Anyhow, moving away from that sales pitch, let's turn attention to the present, now that the farmer grumbles are coming thick and fast. Since around October, there's been a sharp price reduction paid to farmers. The current farmgate milk price sits around 32-35 pence per litre. For some unlucky farms, it'll be lower still. I don't like to simplistically blame the supermarkets or the processors - it's just plain economics of supply and demand. The good prices in 2025 were driven by high demand and low supply: Bluetongue (a viral disease affecting cows) in Europe had hit production; a dry Summer meant some farms were under-producing, and the good weather meant more people were eating strawberries and cream (no, really - it made a difference!). Farmers kept more cows and fed more corn, making hay whilst the sun shined, literally, and then we quickly tipped into an over-supply situation.

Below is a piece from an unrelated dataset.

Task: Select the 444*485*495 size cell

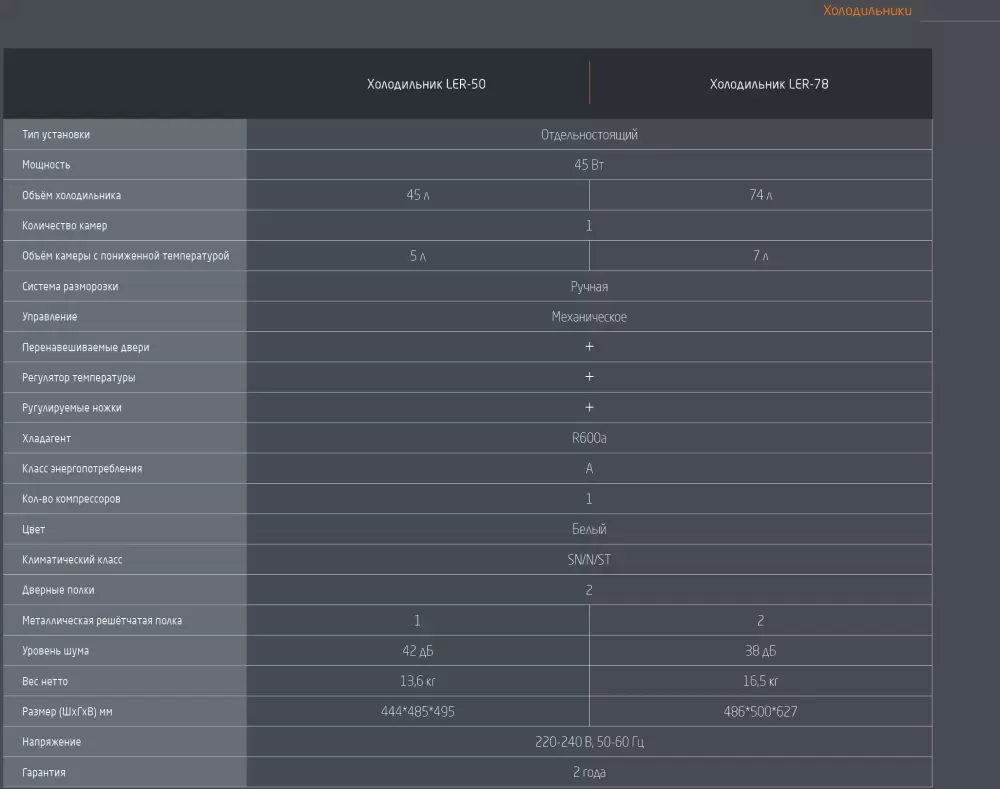Action: [417, 712]
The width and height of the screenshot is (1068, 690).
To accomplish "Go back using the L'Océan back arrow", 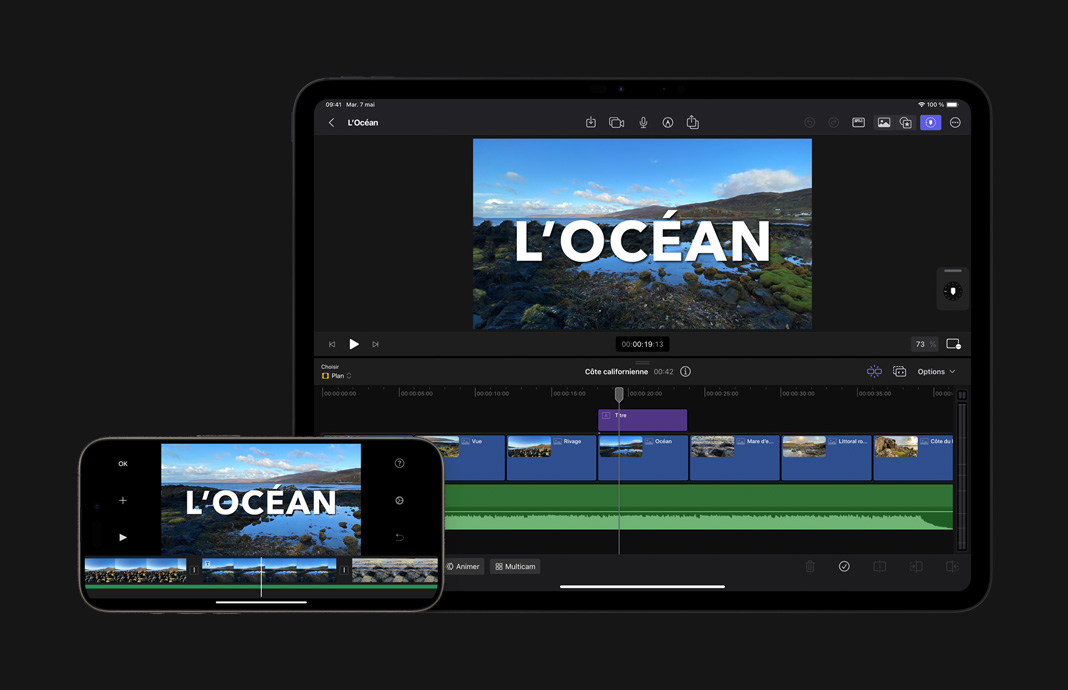I will [x=331, y=122].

The cruel part, perhaps, is that the milk prices tumbled right at the start of Winter, which is the most exensive time to keep cows and produce milk (think power, feed, housing...). Traditionally, milk prices fall in the Spring, when there is a "Spring flush" due to good grass, cows going outside, and many farmers calving a lot of cows around February, meaning many cows are at peak yields to coiuncide with that lovely April/ May grass. It is cheaper - on the whole - to produce milk in the Spring, so farmers can stomach a Spring price drop. And they know to expect it. This winter, however, it has been a bit grim.
I don't panic - and nor should any dairy farmer. This has likely this been a price-correction and by the end of 2026, hopefully the price will stabilise and rise somewhat. Let's hope so anyway. I don't want to start having to put coca-cola on my cornflakes, or artifically whitened vegetable juices in my tea!